### MATERIAL TO PROCESS
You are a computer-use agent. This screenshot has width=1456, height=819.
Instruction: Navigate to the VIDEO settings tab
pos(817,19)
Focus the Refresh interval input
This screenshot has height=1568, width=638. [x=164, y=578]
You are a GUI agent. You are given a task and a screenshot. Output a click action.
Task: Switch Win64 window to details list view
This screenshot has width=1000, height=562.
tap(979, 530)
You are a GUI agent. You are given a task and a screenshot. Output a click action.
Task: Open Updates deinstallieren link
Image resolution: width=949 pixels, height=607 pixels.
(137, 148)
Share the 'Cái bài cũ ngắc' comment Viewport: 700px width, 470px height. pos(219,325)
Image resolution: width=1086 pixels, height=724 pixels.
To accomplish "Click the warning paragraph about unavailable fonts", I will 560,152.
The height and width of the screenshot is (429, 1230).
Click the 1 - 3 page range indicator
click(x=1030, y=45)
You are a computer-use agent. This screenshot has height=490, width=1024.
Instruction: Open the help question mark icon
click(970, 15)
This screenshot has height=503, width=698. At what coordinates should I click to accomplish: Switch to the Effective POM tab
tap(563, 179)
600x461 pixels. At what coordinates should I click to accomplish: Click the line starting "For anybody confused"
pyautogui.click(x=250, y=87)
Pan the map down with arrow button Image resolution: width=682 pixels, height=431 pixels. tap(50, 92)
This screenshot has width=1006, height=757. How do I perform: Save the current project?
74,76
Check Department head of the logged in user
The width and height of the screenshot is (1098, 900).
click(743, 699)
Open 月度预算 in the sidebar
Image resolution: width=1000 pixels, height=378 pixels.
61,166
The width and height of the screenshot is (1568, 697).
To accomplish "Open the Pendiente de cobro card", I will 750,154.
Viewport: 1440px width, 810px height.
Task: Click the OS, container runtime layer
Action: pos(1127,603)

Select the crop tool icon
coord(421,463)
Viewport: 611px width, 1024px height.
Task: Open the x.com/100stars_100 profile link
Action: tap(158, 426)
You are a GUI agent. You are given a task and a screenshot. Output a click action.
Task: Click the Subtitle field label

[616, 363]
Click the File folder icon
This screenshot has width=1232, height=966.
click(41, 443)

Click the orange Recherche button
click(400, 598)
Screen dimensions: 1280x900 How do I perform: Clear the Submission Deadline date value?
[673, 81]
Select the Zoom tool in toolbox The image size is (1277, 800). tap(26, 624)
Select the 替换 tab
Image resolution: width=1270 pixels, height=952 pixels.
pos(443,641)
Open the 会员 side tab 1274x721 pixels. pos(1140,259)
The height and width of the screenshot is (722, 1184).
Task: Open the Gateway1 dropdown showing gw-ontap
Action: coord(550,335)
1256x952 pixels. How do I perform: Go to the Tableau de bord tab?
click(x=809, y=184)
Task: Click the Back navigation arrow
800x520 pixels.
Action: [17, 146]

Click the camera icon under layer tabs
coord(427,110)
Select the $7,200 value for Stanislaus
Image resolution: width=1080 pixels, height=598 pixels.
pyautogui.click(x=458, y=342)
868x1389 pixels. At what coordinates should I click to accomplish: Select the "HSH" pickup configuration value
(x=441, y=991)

### WORK TASK
Your task is to set down again, exactly, every line from the beginning of the listing through the line with "Share the 'Cái".

### TASK OUTPUT
You are a computer-use agent. This screenshot has width=1456, height=819.
Instruction: Navigate to the VIDEO settings tab
pos(817,19)
Focus the Refresh interval input
This screenshot has height=1568, width=638. [x=164, y=578]
You are a GUI agent. You are given a task and a screenshot. Output a click action.
Task: Switch Win64 window to details list view
This screenshot has width=1000, height=562.
tap(979, 530)
You are a GUI agent. You are given a task and a screenshot. Output a click action.
Task: Open Updates deinstallieren link
Image resolution: width=949 pixels, height=607 pixels.
(137, 148)
Share the 'Cái bài cũ ngắc' comment Viewport: 700px width, 470px height. pos(219,325)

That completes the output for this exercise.